- Conference: Southeastern Conference
- Record: 7–4 (4–2 SEC)
- Head coach: Jerry Stovall (1st season);
- Offensive coordinator: George Belu (2nd season)
- Defensive coordinator: Greg Williams (2nd season)
- Home stadium: Tiger Stadium

= 1980 LSU Tigers football team =

American college football season

The 1980 LSU Tigers football team represented Louisiana State University (LSU) as a member of the Southeastern Conference (SEC) during the 1980 NCAA Division I-A football season. Led by first-year head coach Jerry Stovall, the Tigers compiled an overall record of 7–4, with a mark of 4–2 in conference play, and finished tied for fourth in the SEC.

Bo Rein was hired November 30, 1979 after four seasons at North Carolina State as the successor to Charles McClendon, who compiled a 137–59–7 record in 18 seasons. Rein's tenure was cut short after only 42 days when he died in a plane crash January 10, 1980.

Stovall, a former LSU All-America, nine-year National Football League veteran with the St.
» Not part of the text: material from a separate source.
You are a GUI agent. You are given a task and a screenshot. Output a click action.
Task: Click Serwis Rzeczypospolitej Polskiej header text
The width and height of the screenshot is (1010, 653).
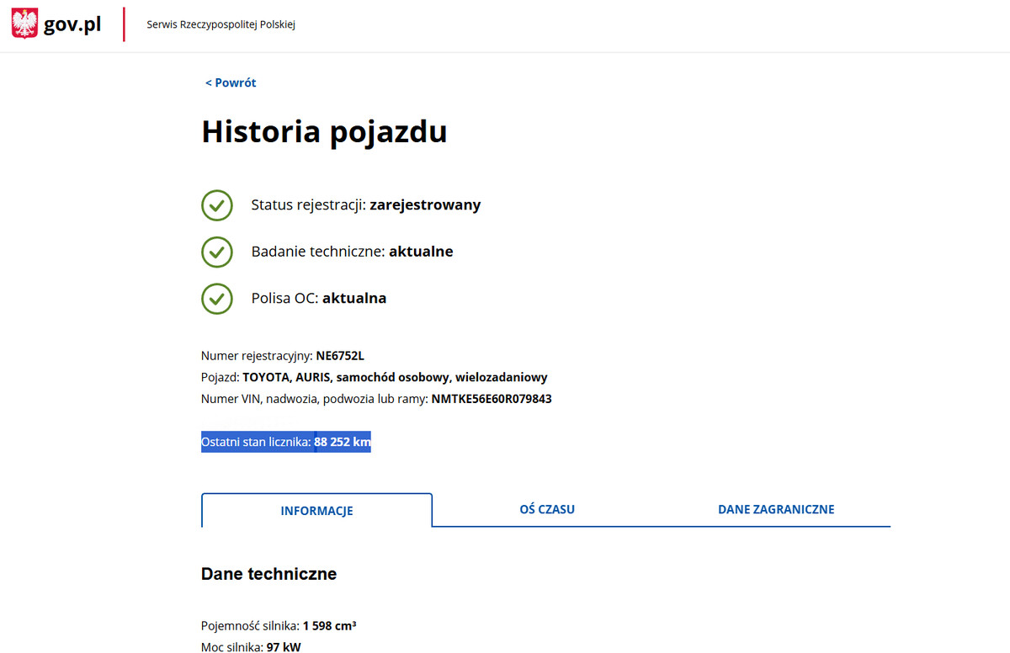click(221, 24)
Louis Cardinals and previously an assistant coach under McClendon, was approved as Rein's successor approximately 36 hours after the plane crash.

LSU was tied for first place in the Southeastern Conference following a Nov. 1 victory over Ole Miss, but subsequent one-sided road losses to Alabama and Mississippi State, plus an ugly September loss to Rice, led bowls to snub the Tigers (Florida, which lost 24-7 to LSU at home in October and tied the Tigers in the conference standings, was invited to a bowl).

LSU ended on a high note by drubbing bowl-bound Tulane, the Tigers' only win vs. the Green Wave between 1979 and 1982.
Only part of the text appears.